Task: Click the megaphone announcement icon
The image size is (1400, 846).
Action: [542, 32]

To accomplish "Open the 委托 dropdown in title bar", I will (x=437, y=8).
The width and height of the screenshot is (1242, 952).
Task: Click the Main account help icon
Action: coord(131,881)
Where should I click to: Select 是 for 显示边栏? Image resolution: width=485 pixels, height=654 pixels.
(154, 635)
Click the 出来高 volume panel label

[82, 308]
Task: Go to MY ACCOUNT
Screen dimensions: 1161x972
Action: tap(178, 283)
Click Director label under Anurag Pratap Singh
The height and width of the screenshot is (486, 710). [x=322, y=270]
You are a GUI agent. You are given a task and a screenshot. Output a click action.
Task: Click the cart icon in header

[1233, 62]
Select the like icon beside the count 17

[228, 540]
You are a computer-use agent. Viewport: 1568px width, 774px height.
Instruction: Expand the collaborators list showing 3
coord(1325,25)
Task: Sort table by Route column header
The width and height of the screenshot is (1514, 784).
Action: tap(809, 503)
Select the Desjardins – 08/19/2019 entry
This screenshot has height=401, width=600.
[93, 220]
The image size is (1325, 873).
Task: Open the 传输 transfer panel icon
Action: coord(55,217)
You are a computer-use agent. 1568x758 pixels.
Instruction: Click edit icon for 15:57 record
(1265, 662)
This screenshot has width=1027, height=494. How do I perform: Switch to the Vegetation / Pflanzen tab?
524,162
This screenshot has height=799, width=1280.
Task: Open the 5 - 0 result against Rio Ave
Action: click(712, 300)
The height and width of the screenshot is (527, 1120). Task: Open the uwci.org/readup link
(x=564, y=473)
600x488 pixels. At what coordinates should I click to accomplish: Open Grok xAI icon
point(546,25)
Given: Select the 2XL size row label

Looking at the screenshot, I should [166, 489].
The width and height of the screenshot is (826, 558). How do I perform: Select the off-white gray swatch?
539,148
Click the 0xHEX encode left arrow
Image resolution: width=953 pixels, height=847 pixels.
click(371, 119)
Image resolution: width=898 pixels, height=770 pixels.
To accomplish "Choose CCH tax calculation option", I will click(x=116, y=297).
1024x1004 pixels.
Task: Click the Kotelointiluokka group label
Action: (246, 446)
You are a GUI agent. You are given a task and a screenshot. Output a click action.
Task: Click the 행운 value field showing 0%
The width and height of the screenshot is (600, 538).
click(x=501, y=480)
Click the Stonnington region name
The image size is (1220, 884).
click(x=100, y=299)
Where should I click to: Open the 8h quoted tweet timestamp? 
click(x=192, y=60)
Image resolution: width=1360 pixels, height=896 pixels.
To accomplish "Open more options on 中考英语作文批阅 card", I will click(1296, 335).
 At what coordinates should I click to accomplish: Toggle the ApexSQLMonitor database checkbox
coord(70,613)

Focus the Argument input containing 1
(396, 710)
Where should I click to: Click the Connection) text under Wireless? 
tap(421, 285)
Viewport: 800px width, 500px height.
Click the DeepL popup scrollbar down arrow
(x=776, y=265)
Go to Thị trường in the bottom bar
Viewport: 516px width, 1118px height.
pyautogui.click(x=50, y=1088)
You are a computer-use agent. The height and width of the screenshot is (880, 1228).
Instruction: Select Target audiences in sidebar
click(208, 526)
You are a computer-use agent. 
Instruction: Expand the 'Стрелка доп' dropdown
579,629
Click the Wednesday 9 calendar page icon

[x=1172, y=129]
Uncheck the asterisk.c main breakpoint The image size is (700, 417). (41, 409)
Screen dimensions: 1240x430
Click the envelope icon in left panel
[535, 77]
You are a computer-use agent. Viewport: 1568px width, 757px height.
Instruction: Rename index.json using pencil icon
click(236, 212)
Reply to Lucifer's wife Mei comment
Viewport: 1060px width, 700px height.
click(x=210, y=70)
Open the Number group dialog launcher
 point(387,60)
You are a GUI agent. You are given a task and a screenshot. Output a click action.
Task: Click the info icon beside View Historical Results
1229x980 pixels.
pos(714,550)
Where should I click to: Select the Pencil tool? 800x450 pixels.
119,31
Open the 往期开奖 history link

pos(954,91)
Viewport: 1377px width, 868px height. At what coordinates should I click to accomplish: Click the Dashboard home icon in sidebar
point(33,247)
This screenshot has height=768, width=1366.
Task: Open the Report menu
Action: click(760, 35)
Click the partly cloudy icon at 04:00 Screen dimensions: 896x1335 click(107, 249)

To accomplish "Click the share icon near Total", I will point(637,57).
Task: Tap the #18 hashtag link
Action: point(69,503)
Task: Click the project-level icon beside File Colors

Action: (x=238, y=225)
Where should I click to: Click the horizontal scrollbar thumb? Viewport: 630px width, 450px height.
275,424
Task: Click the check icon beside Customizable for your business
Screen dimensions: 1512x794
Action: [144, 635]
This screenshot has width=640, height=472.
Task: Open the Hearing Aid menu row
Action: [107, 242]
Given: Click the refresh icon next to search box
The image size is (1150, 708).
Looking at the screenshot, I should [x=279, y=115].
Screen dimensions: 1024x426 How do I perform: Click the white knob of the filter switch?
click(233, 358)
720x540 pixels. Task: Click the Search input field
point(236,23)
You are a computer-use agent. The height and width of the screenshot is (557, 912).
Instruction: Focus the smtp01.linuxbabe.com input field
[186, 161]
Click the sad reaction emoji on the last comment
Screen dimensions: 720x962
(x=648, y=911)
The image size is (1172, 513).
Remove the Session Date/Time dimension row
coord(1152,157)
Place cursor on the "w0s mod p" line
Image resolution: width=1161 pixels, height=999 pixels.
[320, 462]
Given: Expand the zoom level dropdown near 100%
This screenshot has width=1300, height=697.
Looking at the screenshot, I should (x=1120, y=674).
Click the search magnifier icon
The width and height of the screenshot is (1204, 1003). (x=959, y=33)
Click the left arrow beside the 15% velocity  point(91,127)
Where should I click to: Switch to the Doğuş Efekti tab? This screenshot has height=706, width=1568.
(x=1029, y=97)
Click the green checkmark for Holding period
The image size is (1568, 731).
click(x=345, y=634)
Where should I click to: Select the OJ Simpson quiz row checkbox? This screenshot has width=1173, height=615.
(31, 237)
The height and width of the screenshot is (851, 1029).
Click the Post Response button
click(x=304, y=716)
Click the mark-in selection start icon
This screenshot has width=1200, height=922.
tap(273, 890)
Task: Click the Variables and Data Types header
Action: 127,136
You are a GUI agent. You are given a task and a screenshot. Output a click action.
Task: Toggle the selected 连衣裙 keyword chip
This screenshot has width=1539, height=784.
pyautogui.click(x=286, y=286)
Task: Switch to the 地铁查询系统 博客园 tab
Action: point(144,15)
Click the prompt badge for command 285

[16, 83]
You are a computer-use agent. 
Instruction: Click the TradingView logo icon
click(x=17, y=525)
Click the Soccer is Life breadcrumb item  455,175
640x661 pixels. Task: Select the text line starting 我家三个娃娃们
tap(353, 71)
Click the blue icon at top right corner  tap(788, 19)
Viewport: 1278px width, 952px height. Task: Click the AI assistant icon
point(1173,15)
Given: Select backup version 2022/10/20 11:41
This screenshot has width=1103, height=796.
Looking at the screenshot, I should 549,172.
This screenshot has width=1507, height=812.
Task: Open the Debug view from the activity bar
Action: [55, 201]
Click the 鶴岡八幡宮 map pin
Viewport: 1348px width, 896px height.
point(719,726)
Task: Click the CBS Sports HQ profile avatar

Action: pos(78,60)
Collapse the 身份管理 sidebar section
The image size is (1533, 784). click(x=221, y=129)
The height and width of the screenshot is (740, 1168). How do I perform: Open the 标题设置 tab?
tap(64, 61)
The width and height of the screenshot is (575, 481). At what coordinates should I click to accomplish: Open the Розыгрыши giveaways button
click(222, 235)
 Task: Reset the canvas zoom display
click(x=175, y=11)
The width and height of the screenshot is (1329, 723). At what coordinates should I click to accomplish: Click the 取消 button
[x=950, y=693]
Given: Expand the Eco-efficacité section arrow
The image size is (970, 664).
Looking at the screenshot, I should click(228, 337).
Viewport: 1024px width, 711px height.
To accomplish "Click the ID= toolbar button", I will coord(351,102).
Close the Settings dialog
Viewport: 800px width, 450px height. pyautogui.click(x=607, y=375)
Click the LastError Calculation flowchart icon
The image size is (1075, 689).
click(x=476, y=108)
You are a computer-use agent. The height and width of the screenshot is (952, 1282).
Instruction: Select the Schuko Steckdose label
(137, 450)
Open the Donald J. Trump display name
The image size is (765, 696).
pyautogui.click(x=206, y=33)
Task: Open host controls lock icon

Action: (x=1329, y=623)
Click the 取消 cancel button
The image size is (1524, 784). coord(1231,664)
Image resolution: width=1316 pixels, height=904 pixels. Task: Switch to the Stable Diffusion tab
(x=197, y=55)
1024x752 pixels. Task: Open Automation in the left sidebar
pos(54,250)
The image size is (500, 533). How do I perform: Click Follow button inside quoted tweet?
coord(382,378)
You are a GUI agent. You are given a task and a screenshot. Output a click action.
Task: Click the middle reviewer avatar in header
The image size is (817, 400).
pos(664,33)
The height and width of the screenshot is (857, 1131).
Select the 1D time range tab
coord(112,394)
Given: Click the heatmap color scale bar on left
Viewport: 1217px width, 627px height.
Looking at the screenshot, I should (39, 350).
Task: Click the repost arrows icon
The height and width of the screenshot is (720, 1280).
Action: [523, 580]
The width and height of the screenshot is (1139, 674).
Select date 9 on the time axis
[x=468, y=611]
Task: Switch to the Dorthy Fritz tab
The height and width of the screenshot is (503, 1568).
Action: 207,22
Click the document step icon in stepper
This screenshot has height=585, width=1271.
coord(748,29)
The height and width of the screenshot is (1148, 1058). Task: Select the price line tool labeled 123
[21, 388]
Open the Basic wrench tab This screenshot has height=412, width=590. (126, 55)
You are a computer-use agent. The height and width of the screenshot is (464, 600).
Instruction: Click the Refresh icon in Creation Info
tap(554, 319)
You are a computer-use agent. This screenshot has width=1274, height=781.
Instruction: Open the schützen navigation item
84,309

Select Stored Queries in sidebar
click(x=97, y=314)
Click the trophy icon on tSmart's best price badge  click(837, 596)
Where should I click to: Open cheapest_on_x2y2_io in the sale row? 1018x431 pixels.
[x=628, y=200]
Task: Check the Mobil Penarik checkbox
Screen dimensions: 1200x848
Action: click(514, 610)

• [What to do]
List the lines of the material between the line containing "Viewport: 1024px width, 711px height." and the line containing "pos(54,250)", inclusive, as a numbered list with blank lines omitted.

• [Solution]
1. Viewport: 1024px width, 711px height.
2. To accomplish "Click the ID= toolbar button", I will coord(351,102).
3. Close the Settings dialog
4. Viewport: 800px width, 450px height. pyautogui.click(x=607, y=375)
5. Click the LastError Calculation flowchart icon
6. The image size is (1075, 689).
7. click(x=476, y=108)
8. You are a computer-use agent. The height and width of the screenshot is (952, 1282).
9. Instruction: Select the Schuko Steckdose label
10. (137, 450)
11. Open the Donald J. Trump display name
12. The image size is (765, 696).
13. pyautogui.click(x=206, y=33)
14. Task: Open host controls lock icon
15. Action: (x=1329, y=623)
16. Click the 取消 cancel button
17. The image size is (1524, 784). coord(1231,664)
18. Image resolution: width=1316 pixels, height=904 pixels. Task: Switch to the Stable Diffusion tab
19. (x=197, y=55)
20. 1024x752 pixels. Task: Open Automation in the left sidebar
21. pos(54,250)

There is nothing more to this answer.